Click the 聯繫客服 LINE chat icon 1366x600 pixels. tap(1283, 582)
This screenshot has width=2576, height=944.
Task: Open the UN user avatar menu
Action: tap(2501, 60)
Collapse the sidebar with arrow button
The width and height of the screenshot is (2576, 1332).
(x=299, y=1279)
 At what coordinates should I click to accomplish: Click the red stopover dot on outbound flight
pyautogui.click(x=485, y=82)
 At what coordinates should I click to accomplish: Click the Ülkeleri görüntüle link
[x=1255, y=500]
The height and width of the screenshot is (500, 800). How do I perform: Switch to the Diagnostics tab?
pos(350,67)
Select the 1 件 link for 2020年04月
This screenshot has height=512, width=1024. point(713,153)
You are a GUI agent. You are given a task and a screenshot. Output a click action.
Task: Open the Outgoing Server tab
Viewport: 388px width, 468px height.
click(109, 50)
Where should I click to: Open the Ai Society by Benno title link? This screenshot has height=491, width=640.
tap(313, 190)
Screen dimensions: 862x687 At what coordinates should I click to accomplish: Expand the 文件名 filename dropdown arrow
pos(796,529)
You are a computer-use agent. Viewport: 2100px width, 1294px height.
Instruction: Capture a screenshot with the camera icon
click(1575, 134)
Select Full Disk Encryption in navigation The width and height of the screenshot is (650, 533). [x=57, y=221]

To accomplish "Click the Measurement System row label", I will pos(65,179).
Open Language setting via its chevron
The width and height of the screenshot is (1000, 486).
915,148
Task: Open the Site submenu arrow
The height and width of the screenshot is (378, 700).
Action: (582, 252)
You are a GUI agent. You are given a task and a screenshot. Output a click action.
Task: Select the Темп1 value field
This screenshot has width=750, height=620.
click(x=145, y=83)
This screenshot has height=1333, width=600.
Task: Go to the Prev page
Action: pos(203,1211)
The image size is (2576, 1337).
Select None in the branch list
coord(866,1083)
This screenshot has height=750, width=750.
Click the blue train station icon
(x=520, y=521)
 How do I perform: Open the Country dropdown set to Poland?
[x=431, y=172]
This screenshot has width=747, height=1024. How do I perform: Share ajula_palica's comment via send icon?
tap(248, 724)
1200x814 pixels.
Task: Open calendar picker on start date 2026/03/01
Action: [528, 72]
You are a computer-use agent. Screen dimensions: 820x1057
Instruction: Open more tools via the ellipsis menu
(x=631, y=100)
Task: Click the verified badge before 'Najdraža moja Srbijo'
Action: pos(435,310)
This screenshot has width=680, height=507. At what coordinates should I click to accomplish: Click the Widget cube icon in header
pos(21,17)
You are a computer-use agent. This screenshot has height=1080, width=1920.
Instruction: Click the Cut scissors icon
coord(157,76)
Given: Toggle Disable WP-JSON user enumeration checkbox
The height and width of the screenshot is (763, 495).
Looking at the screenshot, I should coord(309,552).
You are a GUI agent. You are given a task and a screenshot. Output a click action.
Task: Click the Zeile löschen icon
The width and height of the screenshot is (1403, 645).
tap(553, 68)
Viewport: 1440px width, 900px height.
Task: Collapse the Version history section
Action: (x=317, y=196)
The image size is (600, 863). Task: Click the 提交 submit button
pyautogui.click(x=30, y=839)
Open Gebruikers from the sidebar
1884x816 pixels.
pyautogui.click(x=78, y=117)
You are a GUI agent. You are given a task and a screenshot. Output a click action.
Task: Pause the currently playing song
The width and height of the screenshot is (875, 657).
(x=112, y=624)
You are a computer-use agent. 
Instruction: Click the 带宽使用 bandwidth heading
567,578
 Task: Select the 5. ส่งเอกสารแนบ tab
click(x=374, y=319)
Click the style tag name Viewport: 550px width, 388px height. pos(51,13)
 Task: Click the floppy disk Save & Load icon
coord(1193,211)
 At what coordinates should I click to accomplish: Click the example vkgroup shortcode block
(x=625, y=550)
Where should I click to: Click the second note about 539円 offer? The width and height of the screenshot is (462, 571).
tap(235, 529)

## What is needed
Repeat the items from the start through the line containing "pos(350,67)", with both ends included.

## Exercise response
Click the 聯繫客服 LINE chat icon 1366x600 pixels. tap(1283, 582)
This screenshot has width=2576, height=944.
Task: Open the UN user avatar menu
Action: tap(2501, 60)
Collapse the sidebar with arrow button
The width and height of the screenshot is (2576, 1332).
(x=299, y=1279)
 At what coordinates should I click to accomplish: Click the red stopover dot on outbound flight
pyautogui.click(x=485, y=82)
 At what coordinates should I click to accomplish: Click the Ülkeleri görüntüle link
[x=1255, y=500]
The height and width of the screenshot is (500, 800). How do I perform: Switch to the Diagnostics tab?
pos(350,67)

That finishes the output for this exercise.